La neuroplasticidad y las lesiones cerebrales

La neuroplasticidad es un factor determinante en la recuperación tras una lesión cerebral, si no existiera, todas las prácticas de rehabilitación tanto física como cognitiva que se llevan a cabo no tendrían sentido. Es por este motivo que toda rehabilitación tiene como objetivo tratar de reconstruir las conexiones entre las células nerviosas o neuronas. Este “re-cableado” del cerebro puede hacer posible que una función que previamente se ejecutaba a través un área ahora dañada, sea generada por otra área no dañada. Afortunadamente, estas conexiones entre las células son infinitamente receptivas a este tipo de cambio y expansión.

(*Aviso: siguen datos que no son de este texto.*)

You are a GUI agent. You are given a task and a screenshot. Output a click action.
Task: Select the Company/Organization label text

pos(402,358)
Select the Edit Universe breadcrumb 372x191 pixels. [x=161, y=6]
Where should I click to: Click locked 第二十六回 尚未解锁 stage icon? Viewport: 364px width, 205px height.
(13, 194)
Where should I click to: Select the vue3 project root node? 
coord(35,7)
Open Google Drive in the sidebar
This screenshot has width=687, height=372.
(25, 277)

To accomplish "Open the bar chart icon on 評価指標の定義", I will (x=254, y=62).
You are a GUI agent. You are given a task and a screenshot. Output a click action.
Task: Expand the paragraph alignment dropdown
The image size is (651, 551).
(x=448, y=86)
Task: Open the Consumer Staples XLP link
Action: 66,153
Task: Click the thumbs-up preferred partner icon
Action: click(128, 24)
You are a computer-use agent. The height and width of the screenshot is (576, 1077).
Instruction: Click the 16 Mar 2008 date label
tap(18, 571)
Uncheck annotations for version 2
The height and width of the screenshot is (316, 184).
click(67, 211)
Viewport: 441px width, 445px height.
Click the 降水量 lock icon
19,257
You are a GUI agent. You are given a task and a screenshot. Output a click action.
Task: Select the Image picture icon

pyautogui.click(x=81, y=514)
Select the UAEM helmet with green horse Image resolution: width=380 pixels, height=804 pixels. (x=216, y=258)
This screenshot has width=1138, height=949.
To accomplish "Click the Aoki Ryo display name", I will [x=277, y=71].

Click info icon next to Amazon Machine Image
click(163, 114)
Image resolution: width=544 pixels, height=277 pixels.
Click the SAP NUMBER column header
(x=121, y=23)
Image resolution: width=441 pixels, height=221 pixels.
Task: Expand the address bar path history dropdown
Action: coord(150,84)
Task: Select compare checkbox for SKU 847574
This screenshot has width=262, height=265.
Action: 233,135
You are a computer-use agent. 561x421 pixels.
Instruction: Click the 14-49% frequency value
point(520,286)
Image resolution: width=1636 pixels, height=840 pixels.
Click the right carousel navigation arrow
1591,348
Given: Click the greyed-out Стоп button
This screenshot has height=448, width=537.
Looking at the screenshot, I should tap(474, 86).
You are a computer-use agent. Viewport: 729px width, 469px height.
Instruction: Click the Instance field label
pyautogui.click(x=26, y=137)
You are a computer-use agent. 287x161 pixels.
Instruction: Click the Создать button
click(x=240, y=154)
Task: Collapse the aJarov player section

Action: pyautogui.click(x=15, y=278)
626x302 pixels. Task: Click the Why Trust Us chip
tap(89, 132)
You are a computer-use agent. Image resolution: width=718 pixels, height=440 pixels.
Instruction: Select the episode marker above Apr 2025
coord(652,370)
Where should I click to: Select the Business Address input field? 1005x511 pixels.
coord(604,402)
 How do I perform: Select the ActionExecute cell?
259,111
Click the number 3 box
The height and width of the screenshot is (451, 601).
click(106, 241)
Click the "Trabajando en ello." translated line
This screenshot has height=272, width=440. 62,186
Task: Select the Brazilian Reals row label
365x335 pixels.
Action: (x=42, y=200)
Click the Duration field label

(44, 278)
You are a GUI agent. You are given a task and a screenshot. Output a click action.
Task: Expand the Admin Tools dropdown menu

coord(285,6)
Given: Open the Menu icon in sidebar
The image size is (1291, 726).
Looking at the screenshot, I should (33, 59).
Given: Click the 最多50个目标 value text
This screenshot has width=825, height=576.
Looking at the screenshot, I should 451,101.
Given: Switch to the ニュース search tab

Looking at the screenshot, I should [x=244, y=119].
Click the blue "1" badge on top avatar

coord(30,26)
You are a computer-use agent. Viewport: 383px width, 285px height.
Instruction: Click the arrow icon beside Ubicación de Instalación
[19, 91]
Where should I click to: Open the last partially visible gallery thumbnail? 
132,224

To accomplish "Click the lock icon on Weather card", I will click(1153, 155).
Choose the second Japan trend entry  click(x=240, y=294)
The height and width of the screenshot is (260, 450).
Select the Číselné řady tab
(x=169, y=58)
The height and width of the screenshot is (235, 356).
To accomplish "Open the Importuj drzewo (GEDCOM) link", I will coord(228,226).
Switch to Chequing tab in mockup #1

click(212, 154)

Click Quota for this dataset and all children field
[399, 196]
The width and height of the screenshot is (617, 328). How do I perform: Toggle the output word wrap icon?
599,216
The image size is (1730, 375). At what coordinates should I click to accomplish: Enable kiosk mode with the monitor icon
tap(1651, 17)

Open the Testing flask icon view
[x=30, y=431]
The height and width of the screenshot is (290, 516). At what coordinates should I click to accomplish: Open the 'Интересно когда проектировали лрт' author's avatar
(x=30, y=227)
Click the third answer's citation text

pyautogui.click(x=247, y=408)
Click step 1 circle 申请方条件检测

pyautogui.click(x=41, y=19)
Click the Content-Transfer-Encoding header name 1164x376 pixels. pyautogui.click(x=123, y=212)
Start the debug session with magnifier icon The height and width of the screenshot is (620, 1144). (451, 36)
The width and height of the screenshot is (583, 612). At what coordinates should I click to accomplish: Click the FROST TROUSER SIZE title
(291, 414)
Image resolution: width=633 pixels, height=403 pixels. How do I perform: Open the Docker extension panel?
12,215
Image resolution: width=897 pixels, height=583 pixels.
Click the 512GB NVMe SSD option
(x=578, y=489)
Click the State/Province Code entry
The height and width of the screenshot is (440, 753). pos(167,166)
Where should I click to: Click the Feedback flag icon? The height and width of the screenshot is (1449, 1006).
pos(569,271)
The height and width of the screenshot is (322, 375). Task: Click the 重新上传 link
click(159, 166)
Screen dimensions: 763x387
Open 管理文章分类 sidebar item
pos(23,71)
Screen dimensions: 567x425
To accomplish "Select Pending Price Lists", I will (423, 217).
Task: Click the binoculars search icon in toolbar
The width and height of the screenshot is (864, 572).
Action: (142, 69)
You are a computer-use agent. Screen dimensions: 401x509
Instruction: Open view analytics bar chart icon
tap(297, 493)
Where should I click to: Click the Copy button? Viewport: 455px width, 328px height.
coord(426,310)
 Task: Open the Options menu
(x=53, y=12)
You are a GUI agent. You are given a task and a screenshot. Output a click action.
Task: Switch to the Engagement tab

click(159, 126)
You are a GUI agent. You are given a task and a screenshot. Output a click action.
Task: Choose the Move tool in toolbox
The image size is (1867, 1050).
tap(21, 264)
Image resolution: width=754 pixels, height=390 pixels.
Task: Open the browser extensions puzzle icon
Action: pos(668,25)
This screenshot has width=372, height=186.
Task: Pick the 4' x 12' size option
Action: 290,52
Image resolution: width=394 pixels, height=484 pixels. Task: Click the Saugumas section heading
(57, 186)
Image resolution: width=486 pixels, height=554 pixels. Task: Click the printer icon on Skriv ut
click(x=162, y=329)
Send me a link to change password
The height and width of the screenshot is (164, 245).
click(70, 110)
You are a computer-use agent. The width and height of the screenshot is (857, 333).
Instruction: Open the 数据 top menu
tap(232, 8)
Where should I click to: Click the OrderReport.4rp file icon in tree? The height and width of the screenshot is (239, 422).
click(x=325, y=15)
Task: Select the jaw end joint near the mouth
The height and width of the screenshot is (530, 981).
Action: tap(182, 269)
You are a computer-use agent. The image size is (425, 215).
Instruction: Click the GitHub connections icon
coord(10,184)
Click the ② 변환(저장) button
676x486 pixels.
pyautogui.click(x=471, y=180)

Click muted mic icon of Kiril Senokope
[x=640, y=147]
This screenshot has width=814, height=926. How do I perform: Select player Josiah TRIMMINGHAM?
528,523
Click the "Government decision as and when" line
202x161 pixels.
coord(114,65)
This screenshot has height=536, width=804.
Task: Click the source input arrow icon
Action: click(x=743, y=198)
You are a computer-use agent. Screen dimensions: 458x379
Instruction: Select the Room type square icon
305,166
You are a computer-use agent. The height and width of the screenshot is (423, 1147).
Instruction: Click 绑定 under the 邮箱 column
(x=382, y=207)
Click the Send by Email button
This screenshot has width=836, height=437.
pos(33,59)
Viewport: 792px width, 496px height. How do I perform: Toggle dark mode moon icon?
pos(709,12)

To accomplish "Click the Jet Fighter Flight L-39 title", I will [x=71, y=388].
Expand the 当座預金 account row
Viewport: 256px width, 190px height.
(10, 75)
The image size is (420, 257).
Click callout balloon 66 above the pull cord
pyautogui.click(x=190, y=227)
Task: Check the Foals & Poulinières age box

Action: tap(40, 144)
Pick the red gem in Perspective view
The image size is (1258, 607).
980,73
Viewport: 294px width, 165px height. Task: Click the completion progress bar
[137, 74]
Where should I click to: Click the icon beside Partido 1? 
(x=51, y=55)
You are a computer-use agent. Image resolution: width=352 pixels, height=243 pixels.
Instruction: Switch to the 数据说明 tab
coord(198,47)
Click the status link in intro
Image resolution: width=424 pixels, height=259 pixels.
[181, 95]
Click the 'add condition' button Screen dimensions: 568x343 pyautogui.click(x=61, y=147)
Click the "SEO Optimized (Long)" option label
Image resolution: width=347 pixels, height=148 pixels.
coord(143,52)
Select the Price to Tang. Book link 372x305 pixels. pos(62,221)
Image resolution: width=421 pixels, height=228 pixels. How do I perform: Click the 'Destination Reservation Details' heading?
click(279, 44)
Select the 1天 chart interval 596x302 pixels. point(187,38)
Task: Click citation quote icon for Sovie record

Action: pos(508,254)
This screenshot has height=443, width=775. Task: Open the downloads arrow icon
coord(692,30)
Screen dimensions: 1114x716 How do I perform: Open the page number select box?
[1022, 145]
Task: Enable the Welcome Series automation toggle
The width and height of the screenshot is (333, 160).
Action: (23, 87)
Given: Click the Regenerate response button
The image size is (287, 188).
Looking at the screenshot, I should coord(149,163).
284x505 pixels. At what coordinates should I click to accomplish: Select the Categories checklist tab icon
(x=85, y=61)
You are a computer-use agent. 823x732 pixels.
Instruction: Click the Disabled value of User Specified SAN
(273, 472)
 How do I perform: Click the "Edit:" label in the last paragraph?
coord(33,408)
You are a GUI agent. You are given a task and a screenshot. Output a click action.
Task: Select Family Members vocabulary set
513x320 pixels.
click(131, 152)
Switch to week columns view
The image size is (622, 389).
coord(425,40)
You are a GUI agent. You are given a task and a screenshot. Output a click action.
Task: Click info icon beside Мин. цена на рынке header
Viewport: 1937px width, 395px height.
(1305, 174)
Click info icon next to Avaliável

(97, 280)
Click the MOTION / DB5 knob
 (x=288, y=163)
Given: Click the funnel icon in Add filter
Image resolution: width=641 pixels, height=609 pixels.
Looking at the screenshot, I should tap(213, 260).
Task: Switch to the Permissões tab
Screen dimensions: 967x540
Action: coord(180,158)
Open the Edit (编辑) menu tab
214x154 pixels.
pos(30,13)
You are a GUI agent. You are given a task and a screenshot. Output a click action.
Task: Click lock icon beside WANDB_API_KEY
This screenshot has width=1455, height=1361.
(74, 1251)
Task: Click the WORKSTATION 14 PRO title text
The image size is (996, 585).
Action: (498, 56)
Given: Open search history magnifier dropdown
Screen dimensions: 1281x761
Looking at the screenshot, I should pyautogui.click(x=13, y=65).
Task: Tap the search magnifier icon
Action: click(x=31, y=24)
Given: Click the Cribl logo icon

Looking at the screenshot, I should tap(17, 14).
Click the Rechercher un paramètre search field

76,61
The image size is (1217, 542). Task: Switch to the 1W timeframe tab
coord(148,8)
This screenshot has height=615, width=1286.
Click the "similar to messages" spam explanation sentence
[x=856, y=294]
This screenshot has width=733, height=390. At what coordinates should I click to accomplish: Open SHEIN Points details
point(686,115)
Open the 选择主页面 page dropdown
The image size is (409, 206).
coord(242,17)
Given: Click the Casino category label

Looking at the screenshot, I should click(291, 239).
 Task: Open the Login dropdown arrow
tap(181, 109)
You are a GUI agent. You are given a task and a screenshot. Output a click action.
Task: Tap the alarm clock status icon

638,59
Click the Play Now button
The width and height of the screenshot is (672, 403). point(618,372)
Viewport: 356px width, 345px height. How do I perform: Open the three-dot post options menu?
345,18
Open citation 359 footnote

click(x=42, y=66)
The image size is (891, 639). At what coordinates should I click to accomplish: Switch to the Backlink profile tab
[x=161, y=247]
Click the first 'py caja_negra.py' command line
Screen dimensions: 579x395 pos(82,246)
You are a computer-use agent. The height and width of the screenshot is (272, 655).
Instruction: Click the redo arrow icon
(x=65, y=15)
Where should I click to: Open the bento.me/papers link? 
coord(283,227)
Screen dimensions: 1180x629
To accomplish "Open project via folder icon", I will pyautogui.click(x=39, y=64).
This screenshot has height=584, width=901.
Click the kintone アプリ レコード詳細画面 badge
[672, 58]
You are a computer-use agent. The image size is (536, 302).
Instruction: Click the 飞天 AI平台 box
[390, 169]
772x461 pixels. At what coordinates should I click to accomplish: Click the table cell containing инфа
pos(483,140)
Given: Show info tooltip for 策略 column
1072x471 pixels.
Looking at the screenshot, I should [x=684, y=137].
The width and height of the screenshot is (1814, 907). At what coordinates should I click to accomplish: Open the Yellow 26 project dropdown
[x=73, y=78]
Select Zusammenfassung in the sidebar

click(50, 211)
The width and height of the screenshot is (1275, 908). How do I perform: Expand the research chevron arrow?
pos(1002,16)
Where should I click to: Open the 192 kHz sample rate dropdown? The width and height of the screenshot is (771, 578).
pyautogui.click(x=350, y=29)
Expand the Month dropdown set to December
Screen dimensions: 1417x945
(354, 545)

Por otro lado, investigaciones recientes han demostrado que la neurogénesis o creación de nuevas neuronas continúa durante toda nuestra, aunque sobretodo en ciertas áreas específicas del cerebro. Así, los investigadores están explorando formas de identificar estas áreas del cerebro donde se desarrollan nuevas células, descubrir cómo promover o inhibir la neurogénesis, y aprender cómo las nuevas neuronas pueden convertirse en parte de un cerebro funcional. La esperanza es que esta información finalmente ayude a las personas a recuperarse mejor de una lesión cerebral.